_Task goal_. Rewrite the items below, swapping each "How do I perform" for "How can I do" and leaving everything else unchanged.
— start Records supplied —
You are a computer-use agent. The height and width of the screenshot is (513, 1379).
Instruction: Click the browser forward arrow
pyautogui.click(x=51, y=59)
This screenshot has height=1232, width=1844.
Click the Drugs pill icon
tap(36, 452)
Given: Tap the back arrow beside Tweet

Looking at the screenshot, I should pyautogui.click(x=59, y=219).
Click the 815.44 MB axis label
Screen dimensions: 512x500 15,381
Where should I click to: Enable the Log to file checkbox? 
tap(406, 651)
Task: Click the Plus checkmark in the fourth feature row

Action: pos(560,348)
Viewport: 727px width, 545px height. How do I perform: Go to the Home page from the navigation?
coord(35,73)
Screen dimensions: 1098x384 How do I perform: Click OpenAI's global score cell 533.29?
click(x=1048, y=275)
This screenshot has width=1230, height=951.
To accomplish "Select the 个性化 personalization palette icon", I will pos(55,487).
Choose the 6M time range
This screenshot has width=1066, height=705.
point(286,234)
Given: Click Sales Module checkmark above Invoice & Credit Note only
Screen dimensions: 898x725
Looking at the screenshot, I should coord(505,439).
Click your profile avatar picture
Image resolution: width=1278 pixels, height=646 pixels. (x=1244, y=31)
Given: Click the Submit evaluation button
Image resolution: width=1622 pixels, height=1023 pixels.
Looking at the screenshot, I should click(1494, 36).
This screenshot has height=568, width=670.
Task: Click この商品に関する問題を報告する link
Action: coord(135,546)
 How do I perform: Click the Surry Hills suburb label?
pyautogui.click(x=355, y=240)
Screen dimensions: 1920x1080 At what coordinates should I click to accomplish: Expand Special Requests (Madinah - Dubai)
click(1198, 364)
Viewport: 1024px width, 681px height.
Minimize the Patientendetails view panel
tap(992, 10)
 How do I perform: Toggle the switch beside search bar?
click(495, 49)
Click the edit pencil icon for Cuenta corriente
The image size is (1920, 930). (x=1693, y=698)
— end Records supplied —
_Full response_.
You are a computer-use agent. The height and width of the screenshot is (513, 1379).
Instruction: Click the browser forward arrow
pyautogui.click(x=51, y=59)
This screenshot has height=1232, width=1844.
Click the Drugs pill icon
tap(36, 452)
Given: Tap the back arrow beside Tweet

Looking at the screenshot, I should pyautogui.click(x=59, y=219).
Click the 815.44 MB axis label
Screen dimensions: 512x500 15,381
Where should I click to: Enable the Log to file checkbox? 
tap(406, 651)
Task: Click the Plus checkmark in the fourth feature row

Action: pos(560,348)
Viewport: 727px width, 545px height. How can I do: Go to the Home page from the navigation?
coord(35,73)
Screen dimensions: 1098x384 How can I do: Click OpenAI's global score cell 533.29?
click(x=1048, y=275)
This screenshot has width=1230, height=951.
To accomplish "Select the 个性化 personalization palette icon", I will pos(55,487).
Choose the 6M time range
This screenshot has width=1066, height=705.
point(286,234)
Given: Click Sales Module checkmark above Invoice & Credit Note only
Screen dimensions: 898x725
Looking at the screenshot, I should coord(505,439).
Click your profile avatar picture
Image resolution: width=1278 pixels, height=646 pixels. (x=1244, y=31)
Given: Click the Submit evaluation button
Image resolution: width=1622 pixels, height=1023 pixels.
Looking at the screenshot, I should click(1494, 36).
This screenshot has height=568, width=670.
Task: Click この商品に関する問題を報告する link
Action: coord(135,546)
 How can I do: Click the Surry Hills suburb label?
pyautogui.click(x=355, y=240)
Screen dimensions: 1920x1080 At what coordinates should I click to accomplish: Expand Special Requests (Madinah - Dubai)
click(1198, 364)
Viewport: 1024px width, 681px height.
Minimize the Patientendetails view panel
tap(992, 10)
 How can I do: Toggle the switch beside search bar?
click(495, 49)
Click the edit pencil icon for Cuenta corriente
The image size is (1920, 930). (x=1693, y=698)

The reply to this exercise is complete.